**TASK STATEMENT:** Give again the line that contains "This screenshot has width=1456, height=828." and every line after it to the end of the records. Keep them exactly as they are and add nothing.
—————
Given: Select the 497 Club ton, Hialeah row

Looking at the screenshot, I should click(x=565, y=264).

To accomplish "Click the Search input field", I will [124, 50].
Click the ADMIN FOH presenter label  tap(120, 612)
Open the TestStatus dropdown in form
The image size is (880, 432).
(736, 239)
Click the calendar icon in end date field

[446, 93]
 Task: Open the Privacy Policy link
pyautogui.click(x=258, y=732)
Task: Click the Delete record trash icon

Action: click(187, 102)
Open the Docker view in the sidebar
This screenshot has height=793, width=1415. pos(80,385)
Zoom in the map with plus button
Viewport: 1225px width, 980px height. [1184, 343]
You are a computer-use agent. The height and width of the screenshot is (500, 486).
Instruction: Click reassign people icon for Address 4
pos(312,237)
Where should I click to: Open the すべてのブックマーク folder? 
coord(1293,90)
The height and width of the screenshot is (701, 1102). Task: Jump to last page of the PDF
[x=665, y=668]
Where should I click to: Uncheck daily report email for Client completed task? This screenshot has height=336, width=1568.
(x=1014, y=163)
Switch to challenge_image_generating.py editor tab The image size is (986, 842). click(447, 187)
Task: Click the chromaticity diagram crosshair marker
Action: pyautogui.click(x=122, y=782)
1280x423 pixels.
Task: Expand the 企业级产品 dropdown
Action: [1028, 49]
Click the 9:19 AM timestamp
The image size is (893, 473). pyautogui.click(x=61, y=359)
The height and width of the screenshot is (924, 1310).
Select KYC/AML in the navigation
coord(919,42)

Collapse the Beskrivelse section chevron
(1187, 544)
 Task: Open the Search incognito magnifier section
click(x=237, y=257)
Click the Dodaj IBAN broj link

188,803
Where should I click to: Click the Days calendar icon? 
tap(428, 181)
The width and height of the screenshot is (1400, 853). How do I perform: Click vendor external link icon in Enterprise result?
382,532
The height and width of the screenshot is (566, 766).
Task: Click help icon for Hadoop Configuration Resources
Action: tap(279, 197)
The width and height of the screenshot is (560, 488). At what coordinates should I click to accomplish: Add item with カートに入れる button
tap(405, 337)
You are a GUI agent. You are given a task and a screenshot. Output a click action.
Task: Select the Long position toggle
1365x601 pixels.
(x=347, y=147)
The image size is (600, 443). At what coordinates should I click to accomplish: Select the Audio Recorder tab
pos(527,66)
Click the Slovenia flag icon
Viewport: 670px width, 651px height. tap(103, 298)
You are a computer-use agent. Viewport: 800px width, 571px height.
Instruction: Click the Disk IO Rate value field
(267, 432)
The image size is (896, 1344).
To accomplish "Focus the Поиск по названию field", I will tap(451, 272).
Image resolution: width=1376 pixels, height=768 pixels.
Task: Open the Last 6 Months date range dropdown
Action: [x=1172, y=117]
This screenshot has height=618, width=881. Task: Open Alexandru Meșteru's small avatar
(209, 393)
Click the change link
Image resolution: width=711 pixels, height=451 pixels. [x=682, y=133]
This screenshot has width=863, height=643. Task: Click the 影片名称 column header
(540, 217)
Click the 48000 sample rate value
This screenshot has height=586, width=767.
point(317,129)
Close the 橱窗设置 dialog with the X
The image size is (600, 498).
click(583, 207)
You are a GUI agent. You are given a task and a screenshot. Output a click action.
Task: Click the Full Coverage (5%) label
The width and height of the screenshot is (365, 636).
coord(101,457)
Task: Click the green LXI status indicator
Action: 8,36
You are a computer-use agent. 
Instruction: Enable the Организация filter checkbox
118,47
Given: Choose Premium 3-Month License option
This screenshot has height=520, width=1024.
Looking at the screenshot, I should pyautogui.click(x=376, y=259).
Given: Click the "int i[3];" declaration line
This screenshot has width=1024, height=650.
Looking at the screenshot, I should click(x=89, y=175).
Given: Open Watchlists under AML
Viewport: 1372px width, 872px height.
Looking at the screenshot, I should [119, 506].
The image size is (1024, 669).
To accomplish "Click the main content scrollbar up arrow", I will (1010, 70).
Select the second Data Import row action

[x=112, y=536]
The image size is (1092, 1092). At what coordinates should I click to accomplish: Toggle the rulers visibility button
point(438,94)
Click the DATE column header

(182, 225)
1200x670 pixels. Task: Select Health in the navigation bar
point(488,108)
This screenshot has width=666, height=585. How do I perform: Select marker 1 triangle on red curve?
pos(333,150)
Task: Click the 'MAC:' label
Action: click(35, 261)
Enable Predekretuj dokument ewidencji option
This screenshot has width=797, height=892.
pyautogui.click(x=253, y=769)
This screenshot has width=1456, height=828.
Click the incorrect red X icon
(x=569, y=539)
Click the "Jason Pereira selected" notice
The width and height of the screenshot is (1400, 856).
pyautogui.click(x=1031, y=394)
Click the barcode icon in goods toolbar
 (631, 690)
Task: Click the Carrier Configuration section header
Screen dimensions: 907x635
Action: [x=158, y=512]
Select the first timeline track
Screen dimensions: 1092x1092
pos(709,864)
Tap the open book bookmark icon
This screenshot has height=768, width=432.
—————
**YOUR SOLUTION:**
This screenshot has width=1456, height=828.
Click the incorrect red X icon
(x=569, y=539)
Click the "Jason Pereira selected" notice
The width and height of the screenshot is (1400, 856).
pyautogui.click(x=1031, y=394)
Click the barcode icon in goods toolbar
 (631, 690)
Task: Click the Carrier Configuration section header
Screen dimensions: 907x635
Action: [x=158, y=512]
Select the first timeline track
Screen dimensions: 1092x1092
pos(709,864)
Tap the open book bookmark icon
This screenshot has height=768, width=432.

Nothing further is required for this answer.